Other parts of the clip show the powerful, 181kg primate recklessly dragging the boy through the water.
In a split-second decision to guarantee the boy's safety, Cincinnati zookeepers ultimately ordered for Harambe to be fatally shot down.
After netizens exploded with criticism at the zoo for heartlessly killing an animal that was only supposedly 'protecting' the boy, zookeeper and gorilla expert Amanda O'Donoughue decided to lay the facts straight.
"I keep hearing that the gorilla was trying to protect the boy. I do not find this to be true.
"Harambe reaches for the boys hands and arms, but only to position the child better for his own displaying purposes.
"Males do very elaborate displays when highly agitated, slamming and dragging things... he was reacting to the screams coming from the gathering crowd.
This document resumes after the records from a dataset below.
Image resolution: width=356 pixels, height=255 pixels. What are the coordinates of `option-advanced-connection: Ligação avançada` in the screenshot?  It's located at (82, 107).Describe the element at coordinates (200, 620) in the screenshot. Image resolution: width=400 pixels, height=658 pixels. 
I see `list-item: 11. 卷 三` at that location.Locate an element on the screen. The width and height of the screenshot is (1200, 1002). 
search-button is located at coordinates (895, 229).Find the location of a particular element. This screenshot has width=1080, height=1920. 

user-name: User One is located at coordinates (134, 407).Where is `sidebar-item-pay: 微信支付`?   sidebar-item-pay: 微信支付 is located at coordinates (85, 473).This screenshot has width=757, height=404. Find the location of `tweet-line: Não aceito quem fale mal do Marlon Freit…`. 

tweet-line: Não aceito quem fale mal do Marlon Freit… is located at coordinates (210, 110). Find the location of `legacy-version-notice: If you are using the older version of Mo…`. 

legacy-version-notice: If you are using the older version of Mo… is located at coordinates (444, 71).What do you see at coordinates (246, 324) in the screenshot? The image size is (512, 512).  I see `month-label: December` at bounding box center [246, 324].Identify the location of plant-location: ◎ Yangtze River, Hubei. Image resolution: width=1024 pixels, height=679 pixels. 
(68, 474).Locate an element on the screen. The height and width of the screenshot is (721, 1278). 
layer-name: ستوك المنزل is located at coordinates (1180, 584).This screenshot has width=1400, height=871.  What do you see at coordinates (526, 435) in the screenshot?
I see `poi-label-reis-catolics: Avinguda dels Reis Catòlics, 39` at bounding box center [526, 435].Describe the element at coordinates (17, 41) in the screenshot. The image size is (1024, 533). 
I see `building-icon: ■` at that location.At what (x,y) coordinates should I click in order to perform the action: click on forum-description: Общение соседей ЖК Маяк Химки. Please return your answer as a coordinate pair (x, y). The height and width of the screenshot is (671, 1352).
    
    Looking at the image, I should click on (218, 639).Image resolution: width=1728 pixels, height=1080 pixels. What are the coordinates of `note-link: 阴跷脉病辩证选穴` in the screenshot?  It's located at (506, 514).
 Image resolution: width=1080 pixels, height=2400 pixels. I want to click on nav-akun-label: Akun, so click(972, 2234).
"Harambe was most likely not going to separate himself from that child without seriously hurting him first (again due to mere size and strength, not malicious intent)," she explains.
On the topic of why the zoo didn't use tranquilizers, she responded: "Harambe would've taken too long to become immobilized, and could have really injured the child in the process."
Furthermore, she says, "Harambe would've drowned in the moat if immobilized in the water, and possibly fallen on the boy trapping him and drowning him as well."
She concludes her post by explaining how even though zoo enclosures are becoming increasingly unprotected in order to create a more natural and unimpeded view of the animals, "there should be no way that someone can find themselves inside of an animal's exhibit."
Another common target of netizens' fury was the child's mother, who many are criticising as 'negligent' and 'unfit to parent'.
In response, the mother decided to write a Facebook post saying how accidents can happen to anyone.
"As a society we are quick to judge how a parents could take their eyes off of their child. And if anyone knows me, I keep a tight watch on my kids," she says.
In conclusion, she wrote, "Accidents happen, but I am thankful that the right people were in the right place today."